How do you allow Jesus to minister to you?  By continually fixing the interior gaze of your soul upon him…at all times…so that you are ready to receive him, his grace, his power, and his wisdom that puts all things right again!  See, when we find ourselves frustrated, disoriented, and despairing, it means that we have taken our interior gaze off of him who is the source and center of all creation and instead have been too focused on humanity’s ever vacillating worldviews that have too often become untethered from reality.  That is true not only for us as individuals, but also as a society.  We as a society have rejected God, and when society rejects or becomes too busy and distracted for the One who is the source of all creation and the One who rightly orders it, then of course it becomes disordered.
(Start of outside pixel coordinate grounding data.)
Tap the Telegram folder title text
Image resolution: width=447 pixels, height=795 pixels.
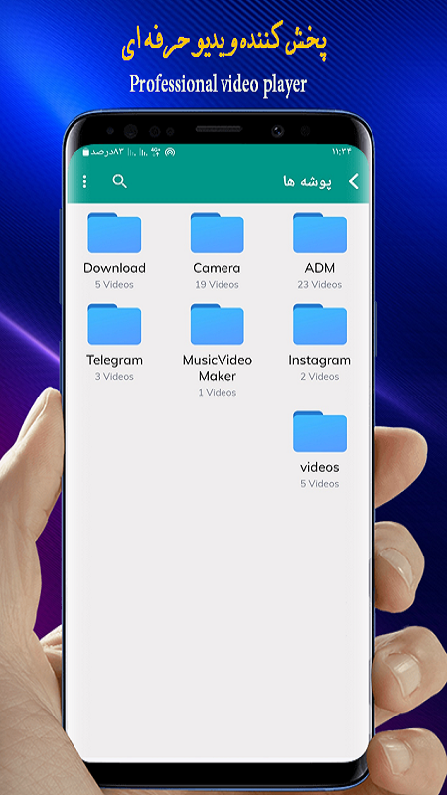click(114, 360)
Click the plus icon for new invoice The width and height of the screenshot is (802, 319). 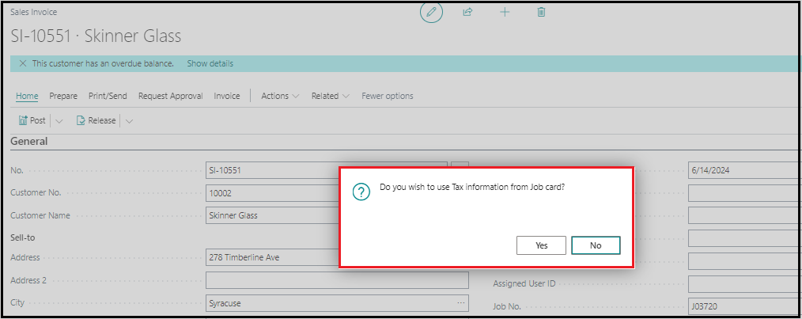(505, 12)
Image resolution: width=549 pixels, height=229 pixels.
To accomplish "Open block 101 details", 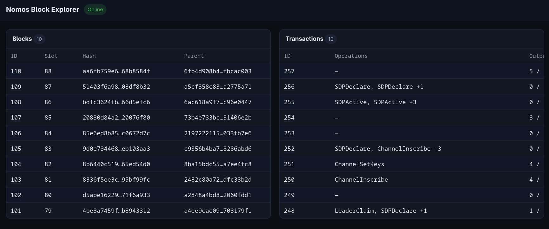I will [x=16, y=211].
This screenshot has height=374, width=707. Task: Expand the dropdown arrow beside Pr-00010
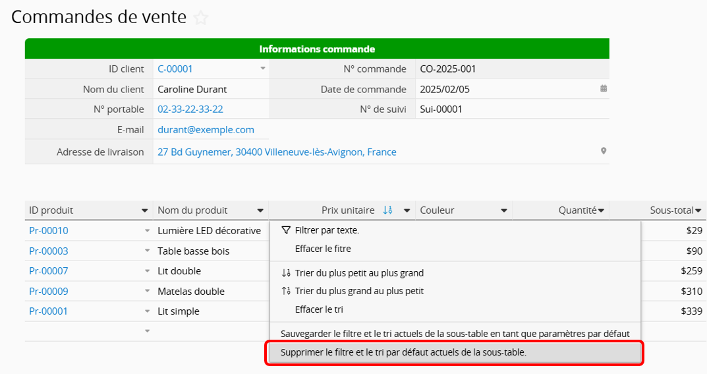(x=147, y=231)
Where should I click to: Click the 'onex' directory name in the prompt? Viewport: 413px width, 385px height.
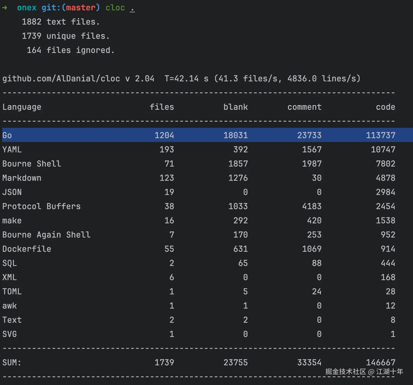tap(26, 8)
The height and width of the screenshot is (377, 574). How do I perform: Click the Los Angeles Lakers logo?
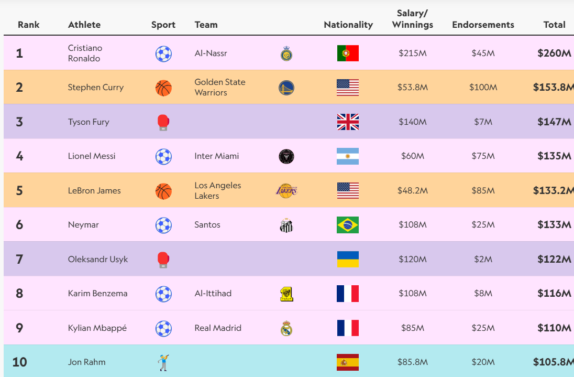pos(286,191)
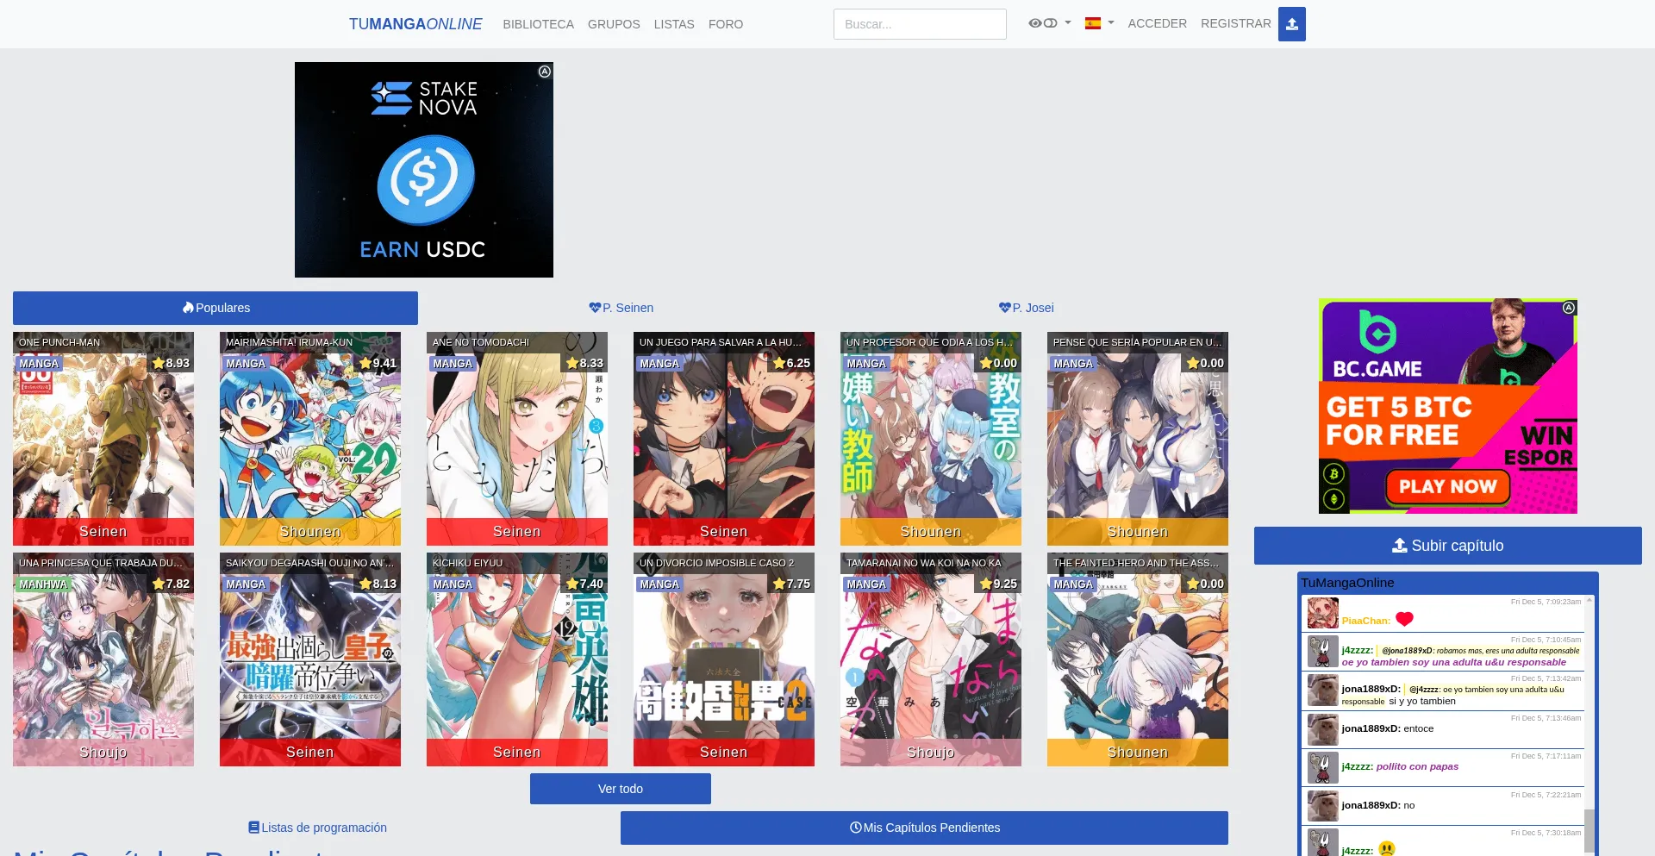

So both as individuals and as a society, we and our families need to reorient our gaze back to the God of love and rid ourselves of anything that distracts us from that gaze.  Those distractions are many and varied; those distractions can even be very good and healthy things for us and our family.  Because they are good and healthy, we don’t need to do away with these blessings from our lives completely, but only to the extent that they keep us from placing God as the very center and nexus of our lives.  So how do we do that and reorient our gaze upon God?  TWO THINGS:

  1. Fundamentally, that first and foremost means we orient all other things around the Lord’s Day, not the other way around of going to Sunday Mass only when there aren’t other things going on.  As individuals and as families, whatever we find getting in the way of Sunday Mass becomes our false god, whether those false gods are ourselves and our comfort and our hobbies, sports, kids’ activities, travel, entertainment, etc. (cf. Phil 3:19).  This is why missing Sunday Mass, or a holy day of obligation is a grave sin; it sets up all these good things as false idols and rivals of God rather than seeing them as blessings from him.
  2. Second, that means a daily prayer life, where we begin our day envisioning the daily commitments and activities ahead in the light of the will and Word of God for that day.  Then, throughout all of those activities of work, play, and family life, we keep the interior gaze of our soul upon God and have a continual interior dialogue with the Holy Spirit.  Finally at the end of the day, we review our day in light of God’s will, resolve to make any improvements, and recount and thank God for all the blessings of the day.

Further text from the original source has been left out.